>> Begin Materials provided

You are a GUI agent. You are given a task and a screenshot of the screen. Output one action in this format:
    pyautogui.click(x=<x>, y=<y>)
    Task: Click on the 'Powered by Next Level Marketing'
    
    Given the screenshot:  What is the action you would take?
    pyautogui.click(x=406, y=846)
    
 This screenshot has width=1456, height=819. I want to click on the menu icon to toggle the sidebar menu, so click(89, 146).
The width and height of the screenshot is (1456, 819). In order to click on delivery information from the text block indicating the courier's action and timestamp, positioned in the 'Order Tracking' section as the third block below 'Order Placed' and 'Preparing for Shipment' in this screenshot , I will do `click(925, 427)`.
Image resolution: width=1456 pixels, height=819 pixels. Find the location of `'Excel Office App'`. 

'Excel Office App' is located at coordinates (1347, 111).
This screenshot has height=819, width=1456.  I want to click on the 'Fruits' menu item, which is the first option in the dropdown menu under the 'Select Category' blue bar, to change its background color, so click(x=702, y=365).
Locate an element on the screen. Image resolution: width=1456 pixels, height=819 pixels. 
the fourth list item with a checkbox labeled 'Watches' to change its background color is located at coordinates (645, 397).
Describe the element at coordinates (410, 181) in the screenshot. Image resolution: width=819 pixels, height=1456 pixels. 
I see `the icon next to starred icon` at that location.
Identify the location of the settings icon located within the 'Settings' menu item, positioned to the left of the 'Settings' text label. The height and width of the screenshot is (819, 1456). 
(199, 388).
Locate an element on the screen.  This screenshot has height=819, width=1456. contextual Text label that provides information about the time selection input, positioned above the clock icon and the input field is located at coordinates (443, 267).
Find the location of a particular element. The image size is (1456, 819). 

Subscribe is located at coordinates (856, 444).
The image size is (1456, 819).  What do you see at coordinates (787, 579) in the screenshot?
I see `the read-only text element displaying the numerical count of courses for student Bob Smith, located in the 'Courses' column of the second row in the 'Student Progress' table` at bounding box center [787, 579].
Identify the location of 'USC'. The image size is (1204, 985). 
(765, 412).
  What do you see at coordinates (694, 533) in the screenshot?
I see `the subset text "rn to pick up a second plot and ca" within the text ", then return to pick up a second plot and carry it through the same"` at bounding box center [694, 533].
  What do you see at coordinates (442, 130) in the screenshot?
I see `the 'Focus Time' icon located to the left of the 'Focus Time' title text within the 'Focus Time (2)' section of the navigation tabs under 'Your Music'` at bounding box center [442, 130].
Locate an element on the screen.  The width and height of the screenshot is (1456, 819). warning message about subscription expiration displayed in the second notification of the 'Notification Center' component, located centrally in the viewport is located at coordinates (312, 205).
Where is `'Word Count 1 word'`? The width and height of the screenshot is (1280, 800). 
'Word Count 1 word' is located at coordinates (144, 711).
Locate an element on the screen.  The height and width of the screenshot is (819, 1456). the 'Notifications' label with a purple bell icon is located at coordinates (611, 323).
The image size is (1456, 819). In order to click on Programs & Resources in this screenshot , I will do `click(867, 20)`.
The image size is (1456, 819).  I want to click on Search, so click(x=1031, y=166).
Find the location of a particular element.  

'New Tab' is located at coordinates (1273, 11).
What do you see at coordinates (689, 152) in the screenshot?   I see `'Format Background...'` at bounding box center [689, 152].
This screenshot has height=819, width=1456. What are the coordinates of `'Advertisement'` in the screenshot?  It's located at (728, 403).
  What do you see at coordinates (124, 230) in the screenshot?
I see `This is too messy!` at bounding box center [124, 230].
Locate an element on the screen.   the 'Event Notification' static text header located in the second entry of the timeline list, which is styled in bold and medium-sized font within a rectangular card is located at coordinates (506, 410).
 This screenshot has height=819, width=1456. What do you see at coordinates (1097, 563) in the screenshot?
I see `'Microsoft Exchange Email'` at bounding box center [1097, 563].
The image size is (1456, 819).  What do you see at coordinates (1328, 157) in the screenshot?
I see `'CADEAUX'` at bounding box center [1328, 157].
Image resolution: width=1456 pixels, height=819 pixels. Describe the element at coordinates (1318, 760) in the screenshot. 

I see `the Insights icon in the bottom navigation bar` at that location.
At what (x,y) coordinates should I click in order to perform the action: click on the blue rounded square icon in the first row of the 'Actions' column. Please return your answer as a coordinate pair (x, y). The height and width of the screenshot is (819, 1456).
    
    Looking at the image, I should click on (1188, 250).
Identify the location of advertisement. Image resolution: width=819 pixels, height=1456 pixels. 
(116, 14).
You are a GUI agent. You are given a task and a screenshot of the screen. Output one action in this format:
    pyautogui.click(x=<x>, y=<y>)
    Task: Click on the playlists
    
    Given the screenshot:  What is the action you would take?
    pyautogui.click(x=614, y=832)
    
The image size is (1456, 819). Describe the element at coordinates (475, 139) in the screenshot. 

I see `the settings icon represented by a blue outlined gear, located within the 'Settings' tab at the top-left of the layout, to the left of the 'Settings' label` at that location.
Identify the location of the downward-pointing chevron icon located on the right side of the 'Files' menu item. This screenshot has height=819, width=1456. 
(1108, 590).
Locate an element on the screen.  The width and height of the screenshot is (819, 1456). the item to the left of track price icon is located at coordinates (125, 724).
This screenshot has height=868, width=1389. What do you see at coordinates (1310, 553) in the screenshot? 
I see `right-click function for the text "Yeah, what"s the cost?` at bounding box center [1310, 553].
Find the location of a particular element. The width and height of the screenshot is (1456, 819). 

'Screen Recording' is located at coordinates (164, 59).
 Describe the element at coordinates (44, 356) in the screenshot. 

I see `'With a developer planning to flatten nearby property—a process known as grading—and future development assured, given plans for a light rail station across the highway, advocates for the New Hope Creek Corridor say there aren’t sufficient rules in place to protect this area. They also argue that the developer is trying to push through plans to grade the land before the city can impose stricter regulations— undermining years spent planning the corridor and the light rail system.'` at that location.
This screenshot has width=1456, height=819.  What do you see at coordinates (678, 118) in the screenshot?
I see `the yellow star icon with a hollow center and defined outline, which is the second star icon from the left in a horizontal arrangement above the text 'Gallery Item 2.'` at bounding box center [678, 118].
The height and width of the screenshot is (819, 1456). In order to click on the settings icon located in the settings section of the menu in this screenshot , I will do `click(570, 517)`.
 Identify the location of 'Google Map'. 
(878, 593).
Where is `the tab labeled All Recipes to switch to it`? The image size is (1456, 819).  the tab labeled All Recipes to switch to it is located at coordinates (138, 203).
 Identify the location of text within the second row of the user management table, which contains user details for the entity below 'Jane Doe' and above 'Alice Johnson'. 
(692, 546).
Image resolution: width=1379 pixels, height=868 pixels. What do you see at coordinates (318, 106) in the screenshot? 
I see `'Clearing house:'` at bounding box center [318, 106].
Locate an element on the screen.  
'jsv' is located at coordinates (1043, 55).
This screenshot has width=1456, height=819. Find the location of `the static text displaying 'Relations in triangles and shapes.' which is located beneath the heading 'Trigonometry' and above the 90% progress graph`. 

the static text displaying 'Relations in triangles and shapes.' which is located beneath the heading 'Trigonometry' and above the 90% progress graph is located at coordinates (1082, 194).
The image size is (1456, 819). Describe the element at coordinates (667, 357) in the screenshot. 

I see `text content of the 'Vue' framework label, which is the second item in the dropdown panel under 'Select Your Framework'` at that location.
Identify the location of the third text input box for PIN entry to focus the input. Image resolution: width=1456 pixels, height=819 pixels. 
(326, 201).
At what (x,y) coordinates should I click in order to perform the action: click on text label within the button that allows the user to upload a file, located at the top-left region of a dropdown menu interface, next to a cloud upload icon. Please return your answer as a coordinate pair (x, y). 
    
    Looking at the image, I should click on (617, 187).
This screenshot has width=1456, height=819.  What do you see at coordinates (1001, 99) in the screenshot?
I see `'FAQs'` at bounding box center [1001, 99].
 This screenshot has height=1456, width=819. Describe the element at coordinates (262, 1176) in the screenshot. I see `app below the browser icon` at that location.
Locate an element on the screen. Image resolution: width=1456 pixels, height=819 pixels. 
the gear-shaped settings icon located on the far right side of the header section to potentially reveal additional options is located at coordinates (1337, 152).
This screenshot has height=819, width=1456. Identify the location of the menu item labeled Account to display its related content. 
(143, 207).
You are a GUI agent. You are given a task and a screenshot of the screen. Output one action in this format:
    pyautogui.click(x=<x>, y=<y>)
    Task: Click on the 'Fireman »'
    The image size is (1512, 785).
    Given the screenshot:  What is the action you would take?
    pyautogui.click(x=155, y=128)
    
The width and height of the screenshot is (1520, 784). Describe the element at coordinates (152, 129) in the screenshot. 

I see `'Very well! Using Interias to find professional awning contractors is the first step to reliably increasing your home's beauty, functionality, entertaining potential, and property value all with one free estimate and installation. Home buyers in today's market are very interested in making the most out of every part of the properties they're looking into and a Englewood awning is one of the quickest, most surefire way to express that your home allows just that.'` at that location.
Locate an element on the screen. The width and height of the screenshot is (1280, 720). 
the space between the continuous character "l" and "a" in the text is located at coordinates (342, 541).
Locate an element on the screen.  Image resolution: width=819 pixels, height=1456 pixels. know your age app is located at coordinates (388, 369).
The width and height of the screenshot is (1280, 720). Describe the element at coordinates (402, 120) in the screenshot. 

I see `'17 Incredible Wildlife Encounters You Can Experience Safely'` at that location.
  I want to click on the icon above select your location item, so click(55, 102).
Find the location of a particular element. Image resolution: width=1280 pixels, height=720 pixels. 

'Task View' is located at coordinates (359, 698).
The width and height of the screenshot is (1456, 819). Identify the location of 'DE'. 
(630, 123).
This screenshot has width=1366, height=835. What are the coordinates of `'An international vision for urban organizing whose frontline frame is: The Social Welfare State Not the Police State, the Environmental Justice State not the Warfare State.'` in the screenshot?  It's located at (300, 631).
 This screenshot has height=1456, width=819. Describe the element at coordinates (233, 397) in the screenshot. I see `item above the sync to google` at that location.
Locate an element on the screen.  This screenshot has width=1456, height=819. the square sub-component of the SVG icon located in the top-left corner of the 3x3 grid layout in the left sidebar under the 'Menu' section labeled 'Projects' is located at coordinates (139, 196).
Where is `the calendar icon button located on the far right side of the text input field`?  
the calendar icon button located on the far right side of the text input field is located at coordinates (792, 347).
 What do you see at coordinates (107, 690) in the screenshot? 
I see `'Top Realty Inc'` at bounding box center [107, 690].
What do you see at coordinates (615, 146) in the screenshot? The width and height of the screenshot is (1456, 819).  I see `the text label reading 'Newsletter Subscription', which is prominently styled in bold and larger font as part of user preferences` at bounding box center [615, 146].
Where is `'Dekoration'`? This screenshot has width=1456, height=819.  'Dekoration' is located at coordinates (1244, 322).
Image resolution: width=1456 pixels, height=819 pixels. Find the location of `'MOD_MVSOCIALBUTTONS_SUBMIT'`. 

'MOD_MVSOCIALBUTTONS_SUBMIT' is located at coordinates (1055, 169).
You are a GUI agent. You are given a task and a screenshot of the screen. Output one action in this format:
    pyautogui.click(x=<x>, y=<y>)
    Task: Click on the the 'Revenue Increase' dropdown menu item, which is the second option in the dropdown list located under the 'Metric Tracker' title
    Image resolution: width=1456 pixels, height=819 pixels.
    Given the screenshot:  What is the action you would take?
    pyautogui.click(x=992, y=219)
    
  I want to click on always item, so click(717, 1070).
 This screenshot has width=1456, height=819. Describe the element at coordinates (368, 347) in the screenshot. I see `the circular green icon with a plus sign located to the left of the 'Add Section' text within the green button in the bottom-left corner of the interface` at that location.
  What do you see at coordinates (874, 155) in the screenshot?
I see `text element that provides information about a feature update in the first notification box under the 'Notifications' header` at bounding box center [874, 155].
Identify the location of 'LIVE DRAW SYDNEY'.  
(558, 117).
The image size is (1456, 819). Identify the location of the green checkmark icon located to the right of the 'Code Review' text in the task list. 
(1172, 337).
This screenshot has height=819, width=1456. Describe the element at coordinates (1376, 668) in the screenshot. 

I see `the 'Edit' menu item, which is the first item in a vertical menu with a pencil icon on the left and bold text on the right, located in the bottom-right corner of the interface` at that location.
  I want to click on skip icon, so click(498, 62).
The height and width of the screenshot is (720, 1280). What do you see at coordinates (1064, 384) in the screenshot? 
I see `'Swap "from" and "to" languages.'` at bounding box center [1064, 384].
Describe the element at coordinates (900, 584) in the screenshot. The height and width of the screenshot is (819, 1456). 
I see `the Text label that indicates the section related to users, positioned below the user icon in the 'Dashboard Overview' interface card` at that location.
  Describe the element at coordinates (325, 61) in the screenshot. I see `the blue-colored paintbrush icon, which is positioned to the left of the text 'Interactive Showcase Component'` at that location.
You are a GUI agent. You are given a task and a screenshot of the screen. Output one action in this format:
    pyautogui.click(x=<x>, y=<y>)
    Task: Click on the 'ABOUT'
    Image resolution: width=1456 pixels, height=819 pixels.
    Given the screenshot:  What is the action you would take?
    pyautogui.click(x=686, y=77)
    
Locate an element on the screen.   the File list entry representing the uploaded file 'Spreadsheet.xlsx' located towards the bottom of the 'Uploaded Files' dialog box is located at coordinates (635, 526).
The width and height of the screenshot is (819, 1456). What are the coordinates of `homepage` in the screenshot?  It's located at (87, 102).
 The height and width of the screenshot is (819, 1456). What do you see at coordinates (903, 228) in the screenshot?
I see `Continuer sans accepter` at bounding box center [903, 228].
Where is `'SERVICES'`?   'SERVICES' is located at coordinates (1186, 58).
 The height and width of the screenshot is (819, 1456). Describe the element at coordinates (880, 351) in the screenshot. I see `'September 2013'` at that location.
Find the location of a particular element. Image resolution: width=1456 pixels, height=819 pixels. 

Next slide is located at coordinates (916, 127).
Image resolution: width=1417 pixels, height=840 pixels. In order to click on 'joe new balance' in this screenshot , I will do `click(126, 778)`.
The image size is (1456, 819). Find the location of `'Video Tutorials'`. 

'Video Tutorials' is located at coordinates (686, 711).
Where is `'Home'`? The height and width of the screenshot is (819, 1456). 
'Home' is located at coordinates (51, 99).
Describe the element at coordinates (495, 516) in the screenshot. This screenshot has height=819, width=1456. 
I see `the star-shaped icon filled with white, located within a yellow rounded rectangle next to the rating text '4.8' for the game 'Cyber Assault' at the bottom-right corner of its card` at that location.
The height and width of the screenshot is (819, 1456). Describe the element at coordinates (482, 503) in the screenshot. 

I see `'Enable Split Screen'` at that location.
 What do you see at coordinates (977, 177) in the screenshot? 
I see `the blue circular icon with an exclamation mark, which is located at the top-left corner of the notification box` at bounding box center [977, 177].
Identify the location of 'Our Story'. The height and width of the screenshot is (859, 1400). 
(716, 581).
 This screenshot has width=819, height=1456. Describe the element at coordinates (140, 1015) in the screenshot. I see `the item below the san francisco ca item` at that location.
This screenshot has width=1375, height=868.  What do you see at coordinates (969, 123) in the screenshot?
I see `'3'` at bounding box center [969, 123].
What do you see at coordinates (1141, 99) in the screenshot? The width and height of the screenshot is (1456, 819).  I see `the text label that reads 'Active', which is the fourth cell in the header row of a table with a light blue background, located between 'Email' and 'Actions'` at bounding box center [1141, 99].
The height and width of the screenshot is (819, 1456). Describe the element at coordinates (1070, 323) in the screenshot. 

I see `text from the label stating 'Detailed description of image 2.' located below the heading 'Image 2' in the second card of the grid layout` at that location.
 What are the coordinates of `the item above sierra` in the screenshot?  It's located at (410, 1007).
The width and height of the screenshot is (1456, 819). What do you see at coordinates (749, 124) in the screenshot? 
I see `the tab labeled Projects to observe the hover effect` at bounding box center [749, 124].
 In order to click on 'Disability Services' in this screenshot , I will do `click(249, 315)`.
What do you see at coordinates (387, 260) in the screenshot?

>> End Materials provided

▶ **Objective**: Convert the listing lines into a Markdown table with the columns Row and Line, beginning at the line containing "Locate an element on the screen. The" and continuing through the line containing "(630, 123).", skipping blank lines.

▶ **Correct answer**:
| Row | Line |
|---|---|
| 1 | Locate an element on the screen. The width and height of the screenshot is (1280, 720).  |
| 2 | the space between the continuous character "l" and "a" in the text is located at coordinates (342, 541). |
| 3 | Locate an element on the screen.  Image resolution: width=819 pixels, height=1456 pixels. know your age app is located at coordinates (388, 369). |
| 4 | The width and height of the screenshot is (1280, 720). Describe the element at coordinates (402, 120) in the screenshot.  |
| 5 | I see `'17 Incredible Wildlife Encounters You Can Experience Safely'` at that location. |
| 6 |   I want to click on the icon above select your location item, so click(55, 102). |
| 7 | Find the location of a particular element. Image resolution: width=1280 pixels, height=720 pixels.  |
| 8 | 'Task View' is located at coordinates (359, 698). |
| 9 | The width and height of the screenshot is (1456, 819). Identify the location of 'DE'.  |
| 10 | (630, 123). |